Where are the rust streaks?
That eagle would have been imposing over the fireplace in the Salamander lair. Visualize giant leather chairs arranged in a circle where nautical mayhem could be discussed in a civilized manner with whiskey in crystal. That said…I am amazed at how often the knowledgeable members of the Porch harken back to the many successful WWII designs as basis for today’s missions and the obvious lack of effective historic reference among our Admirals. They need to attend a gathering at the lair.
The little museum in Montevideo is a must visit...
https://youtu.be/k5U6i-RHHSM?si=CH60iRoyuOkJwbnF
As is the difficult to find cemetery plot for the Graf Spee's dead in Buenos Aires...
https://www.maritimequest.com/warship_directory/germany/pages/cruisers/admiral_graf_spee_german_cemetery_july_2007_pg_1.htm
The feeling I had when I visited there was, that if I had been around when we were enemies, I would've done my utmost best to put them where they are.
That said, they are also owed the respect they were due.
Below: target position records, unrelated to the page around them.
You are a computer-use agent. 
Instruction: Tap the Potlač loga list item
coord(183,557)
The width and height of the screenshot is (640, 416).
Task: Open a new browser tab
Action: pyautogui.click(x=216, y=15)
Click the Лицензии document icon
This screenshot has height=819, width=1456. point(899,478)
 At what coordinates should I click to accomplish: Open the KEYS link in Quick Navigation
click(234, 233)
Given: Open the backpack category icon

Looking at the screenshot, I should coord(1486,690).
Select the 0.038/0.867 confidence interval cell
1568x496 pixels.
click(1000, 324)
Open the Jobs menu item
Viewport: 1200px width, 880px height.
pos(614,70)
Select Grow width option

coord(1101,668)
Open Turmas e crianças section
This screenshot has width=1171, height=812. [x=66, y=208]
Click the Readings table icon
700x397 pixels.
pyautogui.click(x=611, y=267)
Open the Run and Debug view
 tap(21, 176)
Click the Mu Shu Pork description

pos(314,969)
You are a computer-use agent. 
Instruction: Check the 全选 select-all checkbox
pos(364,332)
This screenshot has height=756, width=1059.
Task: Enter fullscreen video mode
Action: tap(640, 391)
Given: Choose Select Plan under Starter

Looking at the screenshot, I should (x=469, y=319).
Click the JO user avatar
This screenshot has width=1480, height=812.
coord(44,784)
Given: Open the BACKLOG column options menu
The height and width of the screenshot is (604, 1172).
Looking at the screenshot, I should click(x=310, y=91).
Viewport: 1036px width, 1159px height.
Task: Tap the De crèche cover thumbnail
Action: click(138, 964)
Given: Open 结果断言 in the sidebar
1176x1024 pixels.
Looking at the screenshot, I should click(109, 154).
The thing that struck me about this engagement when I first read of it, and still strikes me, is the general ineffectiveness of naval gunfire against other ships.
Maybe far more effective against modern thin hulls, aluminum superstructures and "mission kills" handily replacing sinkings, Tim.
Jar the elements in the phased array...cause an interior flood from the chill water system...poke a hole in a wave guide....all of which has happened on the Burkes...
And you have a solid Mission Kill these days.